Chip emphasized that the HSPC uses a proactive approach to overpopulation.  It should be stressed that all of their services and tasks, including trapping and transporting animals, are done with volunteer labor. Their considerable efforts result in a tangible service to the citizens and animals of Pocahontas County.

Robin Robertson runs the Pocahontas County Animal Shelter through the auspices of the Pocahontas County Sheriff’s Department. Robin explained that “We are not a no-kill facility, however, we rarely have to euthanize any animal.” She said that they have had great success in finding homes for their animals. 

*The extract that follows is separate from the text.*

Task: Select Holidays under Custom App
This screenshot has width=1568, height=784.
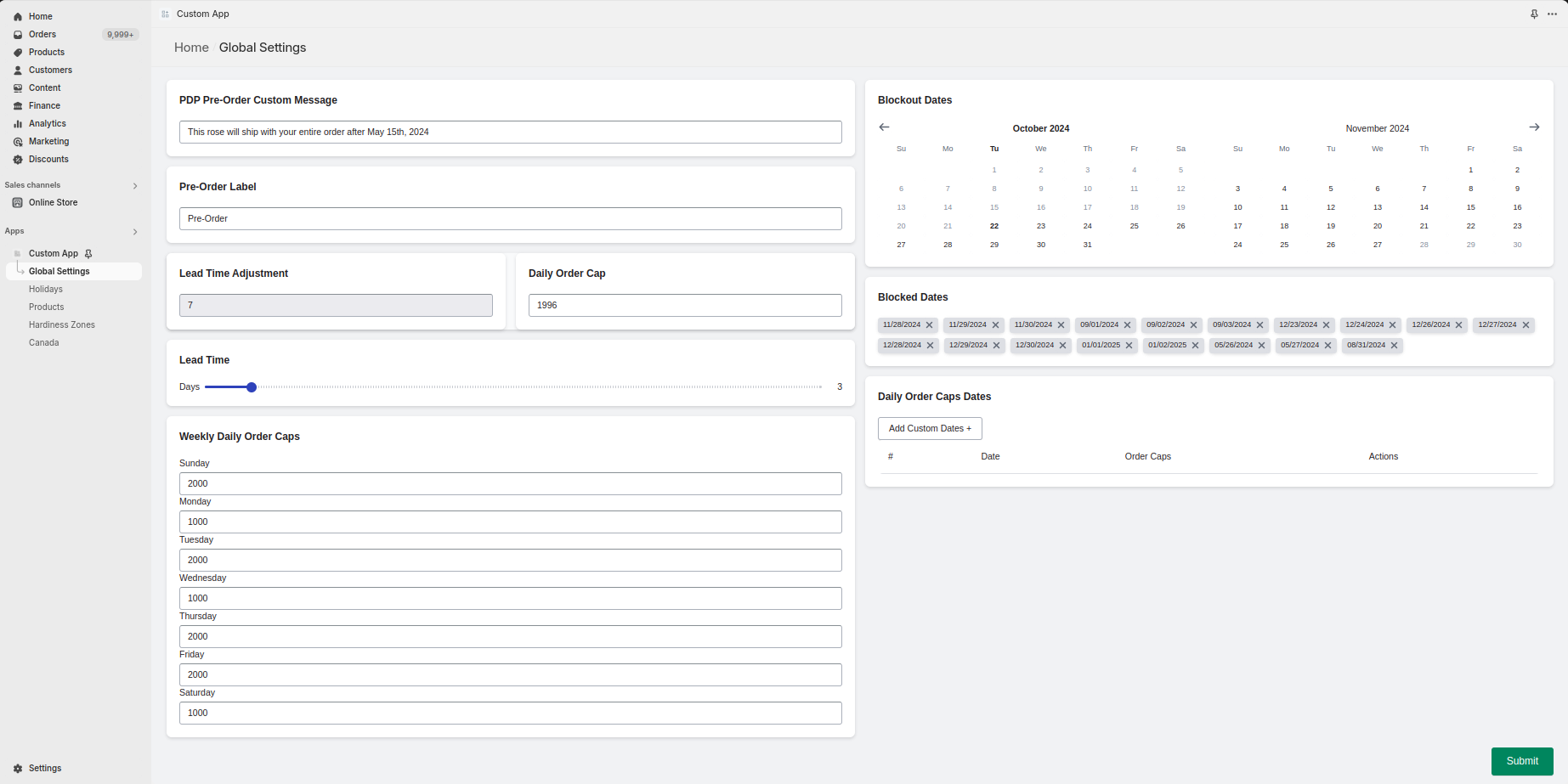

Those unfortunate animals that end up in the shelter are fed, exercised and receive medical care. When asked what types of animals come through the shelter Robin answered, “Mostly dogs and cats, but we have had rabbits, chickens, and even a pet pig.”

The Sheriff’s Office also provides the Humane Officer who is duly authorized to enforce the state laws on animal abuse mentioned earlier in this dispatch. It is this officer’s responsibility to enforce the laws that society has deemed necessary for the protection of animals from the very worst aspects of human nature. 

By design or not, these three organizations seem to neatly underpin and support each other with the collective goal of preventing overpopulation of dogs and cats, and providing temporary shelter and finding homes for abandoned animals.

We made a pact with dogs many years ago. The best of mankind will respect that bond and regard the dog, not only for the services they provide us, but as another sentient being sharing this planet with us.

Sometimes there are individuals who rise to the task, and who, without funding or support, take it upon themselves to embrace our responsibilities to these wonderful creatures.

Sherry Waters, of Lancaster, Ohio, is one such person. Having seen what she felt to be an unfair prejudice against a single breed of dog, the American Pit Bull, she decided to take action on her own. Sherry knew that any dog can become aggressive if abused or trained to be aggressive; not much different than a human being.

It is true that Pit Bulls have been a dog of choice for those who, through ignorance or lack of empathy, participate in dogfighting. The ancestor of the modern pit bull was the English Bull-baiting dog. They were bred to bait and hold bulls and other large animals in place, usually by the face or head.

This was outlawed in the 1800s, but a hybrid composed of terrier and pit bull was bred for work and companionship. Unfortunately, the physical characteristics of the pit bull made it a favorite for dog-fighters. 

Subsequently, these dogs are often abandoned or killed when they are no longer of any value for fighting purposes. These dogs can often be rehabilitated, but it takes a lot of effort and patience – and Sherry has those qualities.

To date Sherry Waters, acting alone, has rescued, rehabilitated and found homes for 23 pit bulls. Ms. Waters, we need more people like you!

When it comes to dogs, love often wins out.

But most people would heartily agree that not everyone is worthy of having a dog.

How often do we hear about a puppy, that was purchased as a Christmas gift for someone, finding its way to the local animal shelter just a couple of months later?

Perhaps it should not be so easy to take on a responsibility that often ends so tragically for mankind’s best friend.